**Task to carry out:**
Quote all of the data below word for word, from the first line to the last.

**Records provided:**
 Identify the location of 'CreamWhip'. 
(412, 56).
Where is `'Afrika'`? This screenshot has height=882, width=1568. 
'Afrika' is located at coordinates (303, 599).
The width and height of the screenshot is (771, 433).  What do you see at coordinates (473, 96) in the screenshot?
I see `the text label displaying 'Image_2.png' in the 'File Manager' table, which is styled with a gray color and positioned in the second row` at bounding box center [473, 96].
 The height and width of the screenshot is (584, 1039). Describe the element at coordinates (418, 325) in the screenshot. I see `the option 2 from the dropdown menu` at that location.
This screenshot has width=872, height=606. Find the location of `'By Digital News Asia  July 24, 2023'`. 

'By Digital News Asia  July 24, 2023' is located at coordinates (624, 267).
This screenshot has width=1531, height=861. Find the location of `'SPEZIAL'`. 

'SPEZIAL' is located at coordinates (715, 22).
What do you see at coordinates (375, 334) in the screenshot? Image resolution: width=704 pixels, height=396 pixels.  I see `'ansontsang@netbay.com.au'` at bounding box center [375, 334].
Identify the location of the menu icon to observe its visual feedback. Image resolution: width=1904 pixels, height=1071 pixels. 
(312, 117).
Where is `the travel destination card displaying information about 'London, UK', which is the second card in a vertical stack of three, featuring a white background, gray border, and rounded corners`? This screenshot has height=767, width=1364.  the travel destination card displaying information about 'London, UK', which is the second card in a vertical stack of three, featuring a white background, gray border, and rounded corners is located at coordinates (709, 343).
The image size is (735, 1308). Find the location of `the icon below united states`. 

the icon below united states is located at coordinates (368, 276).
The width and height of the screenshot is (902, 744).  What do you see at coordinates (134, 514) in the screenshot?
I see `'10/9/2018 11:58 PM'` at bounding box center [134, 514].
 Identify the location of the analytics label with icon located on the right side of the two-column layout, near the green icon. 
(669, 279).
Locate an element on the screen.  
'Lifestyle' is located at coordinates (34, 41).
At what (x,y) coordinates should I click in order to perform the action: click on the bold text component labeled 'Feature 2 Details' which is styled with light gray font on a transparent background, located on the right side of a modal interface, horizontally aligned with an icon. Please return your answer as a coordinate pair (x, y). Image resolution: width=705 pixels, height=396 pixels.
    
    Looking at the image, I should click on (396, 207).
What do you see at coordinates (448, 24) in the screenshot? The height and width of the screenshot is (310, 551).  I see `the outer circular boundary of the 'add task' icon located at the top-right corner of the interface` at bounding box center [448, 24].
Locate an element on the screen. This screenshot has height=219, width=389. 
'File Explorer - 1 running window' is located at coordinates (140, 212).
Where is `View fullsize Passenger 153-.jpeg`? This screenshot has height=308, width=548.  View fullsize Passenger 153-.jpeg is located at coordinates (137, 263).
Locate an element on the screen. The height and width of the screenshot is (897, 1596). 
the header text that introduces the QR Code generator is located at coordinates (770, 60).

**Expected output:**
 Identify the location of 'CreamWhip'. 
(412, 56).
Where is `'Afrika'`? This screenshot has height=882, width=1568. 
'Afrika' is located at coordinates (303, 599).
The width and height of the screenshot is (771, 433).  What do you see at coordinates (473, 96) in the screenshot?
I see `the text label displaying 'Image_2.png' in the 'File Manager' table, which is styled with a gray color and positioned in the second row` at bounding box center [473, 96].
 The height and width of the screenshot is (584, 1039). Describe the element at coordinates (418, 325) in the screenshot. I see `the option 2 from the dropdown menu` at that location.
This screenshot has width=872, height=606. Find the location of `'By Digital News Asia  July 24, 2023'`. 

'By Digital News Asia  July 24, 2023' is located at coordinates (624, 267).
This screenshot has width=1531, height=861. Find the location of `'SPEZIAL'`. 

'SPEZIAL' is located at coordinates (715, 22).
What do you see at coordinates (375, 334) in the screenshot? Image resolution: width=704 pixels, height=396 pixels.  I see `'ansontsang@netbay.com.au'` at bounding box center [375, 334].
Identify the location of the menu icon to observe its visual feedback. Image resolution: width=1904 pixels, height=1071 pixels. 
(312, 117).
Where is `the travel destination card displaying information about 'London, UK', which is the second card in a vertical stack of three, featuring a white background, gray border, and rounded corners`? This screenshot has height=767, width=1364.  the travel destination card displaying information about 'London, UK', which is the second card in a vertical stack of three, featuring a white background, gray border, and rounded corners is located at coordinates (709, 343).
The image size is (735, 1308). Find the location of `the icon below united states`. 

the icon below united states is located at coordinates (368, 276).
The width and height of the screenshot is (902, 744).  What do you see at coordinates (134, 514) in the screenshot?
I see `'10/9/2018 11:58 PM'` at bounding box center [134, 514].
 Identify the location of the analytics label with icon located on the right side of the two-column layout, near the green icon. 
(669, 279).
Locate an element on the screen.  
'Lifestyle' is located at coordinates (34, 41).
At what (x,y) coordinates should I click in order to perform the action: click on the bold text component labeled 'Feature 2 Details' which is styled with light gray font on a transparent background, located on the right side of a modal interface, horizontally aligned with an icon. Please return your answer as a coordinate pair (x, y). Image resolution: width=705 pixels, height=396 pixels.
    
    Looking at the image, I should click on (396, 207).
What do you see at coordinates (448, 24) in the screenshot? The height and width of the screenshot is (310, 551).  I see `the outer circular boundary of the 'add task' icon located at the top-right corner of the interface` at bounding box center [448, 24].
Locate an element on the screen. This screenshot has height=219, width=389. 
'File Explorer - 1 running window' is located at coordinates (140, 212).
Where is `View fullsize Passenger 153-.jpeg`? This screenshot has height=308, width=548.  View fullsize Passenger 153-.jpeg is located at coordinates (137, 263).
Locate an element on the screen. The height and width of the screenshot is (897, 1596). 
the header text that introduces the QR Code generator is located at coordinates (770, 60).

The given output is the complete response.